Skipping Missing Values

Since missing values propagate with standard mathematical operators, reduction functions return missing when called on arrays which contain missing values:

  1. julia> sum([1, missing])
  2. missing

In this situation, use the skipmissing function to skip missing values:

  1. julia> sum(skipmissing([1, missing]))
  2. 1

This convenience function returns an iterator which filters out missing values efficiently. It can therefore be used with any function which supports iterators:

  1. julia> x = skipmissing([3, missing, 2, 1])
  2. skipmissing(Union{Missing, Int64}[3, missing, 2, 1])
  3. julia> maximum(x)
  4. 3
  5. julia> sum(x)
  6. 6
  7. julia> mapreduce(sqrt, +, x)
  8. 4.146264369941973

Objects created by calling skipmissing on an array can be indexed using indices from the parent array. Indices corresponding to missing values are not valid for these objects, and an error is thrown when trying to use them (they are also skipped by keys and eachindex):

  1. julia> x[1]
  2. 3
  3. julia> x[2]
  4. ERROR: MissingException: the value at index (2,) is missing
  5. [...]

This allows functions which operate on indices to work in combination with skipmissing. This is notably the case for search and find functions. These functions return indices valid for the object returned by skipmissing, and are also the indices of the matching entries in the parent array:

  1. julia> findall(==(1), x)
  2. 1-element Vector{Int64}:
  3. 4
  4. julia> findfirst(!iszero, x)
  5. 1
  6. julia> argmax(x)
  7. 1

Use collect to extract non-missing values and store them in an array:

  1. julia> collect(x)
  2. 3-element Vector{Int64}:
  3. 3
  4. 2
  5. 1

Logical Operations on Arrays

The three-valued logic described above for logical operators is also used by logical functions applied to arrays.

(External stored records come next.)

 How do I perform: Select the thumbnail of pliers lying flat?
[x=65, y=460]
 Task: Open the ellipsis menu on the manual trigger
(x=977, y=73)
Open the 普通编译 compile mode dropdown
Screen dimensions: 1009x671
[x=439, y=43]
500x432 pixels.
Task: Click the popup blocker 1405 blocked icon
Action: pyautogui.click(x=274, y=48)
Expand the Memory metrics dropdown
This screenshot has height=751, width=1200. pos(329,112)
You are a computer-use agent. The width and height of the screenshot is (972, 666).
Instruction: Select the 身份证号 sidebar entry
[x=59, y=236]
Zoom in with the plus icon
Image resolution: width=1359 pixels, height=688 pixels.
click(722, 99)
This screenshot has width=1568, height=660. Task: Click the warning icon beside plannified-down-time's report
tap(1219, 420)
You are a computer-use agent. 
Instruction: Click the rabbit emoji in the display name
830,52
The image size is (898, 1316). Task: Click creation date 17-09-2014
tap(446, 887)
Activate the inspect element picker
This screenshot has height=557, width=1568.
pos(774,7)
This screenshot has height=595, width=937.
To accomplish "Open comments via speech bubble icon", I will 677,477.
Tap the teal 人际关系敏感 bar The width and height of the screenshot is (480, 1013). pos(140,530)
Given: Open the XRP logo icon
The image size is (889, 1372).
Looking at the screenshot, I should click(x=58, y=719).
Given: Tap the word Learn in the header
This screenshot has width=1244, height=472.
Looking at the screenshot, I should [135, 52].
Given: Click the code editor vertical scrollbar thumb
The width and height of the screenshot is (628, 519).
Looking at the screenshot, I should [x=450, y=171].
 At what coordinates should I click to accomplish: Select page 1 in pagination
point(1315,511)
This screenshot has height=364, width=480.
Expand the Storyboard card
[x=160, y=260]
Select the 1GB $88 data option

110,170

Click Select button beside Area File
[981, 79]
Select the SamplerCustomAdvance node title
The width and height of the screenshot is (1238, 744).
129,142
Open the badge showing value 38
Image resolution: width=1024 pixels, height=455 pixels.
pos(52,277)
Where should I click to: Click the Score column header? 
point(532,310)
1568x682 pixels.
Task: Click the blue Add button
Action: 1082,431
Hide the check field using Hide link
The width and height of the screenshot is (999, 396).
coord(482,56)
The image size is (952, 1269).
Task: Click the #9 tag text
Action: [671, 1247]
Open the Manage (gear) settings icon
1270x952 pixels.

Thus, array equality tests using the \== operator return missing whenever the result cannot be determined without knowing the actual value of the missing entry. In practice, this means missing is returned if all non-missing values of the compared arrays are equal, but one or both arrays contain missing values (possibly at different positions):

  1. julia> [1, missing] == [2, missing]
  2. false
  3. julia> [1, missing] == [1, missing]
  4. missing
  5. julia> [1, 2, missing] == [1, missing, 2]
  6. missing

As for single values, use isequal to treat missing values as equal to other missing values, but different from non-missing values:

  1. julia> isequal([1, missing], [1, missing])
  2. true
  3. julia> isequal([1, 2, missing], [1, missing, 2])
  4. false

Functions any and all also follow the rules of three-valued logic. Thus, returning missing when the result cannot be determined:

  1. julia> all([true, missing])
  2. missing
  3. julia> all([false, missing])
  4. false
  5. julia> any([true, missing])
  6. true
  7. julia> any([false, missing])
  8. missing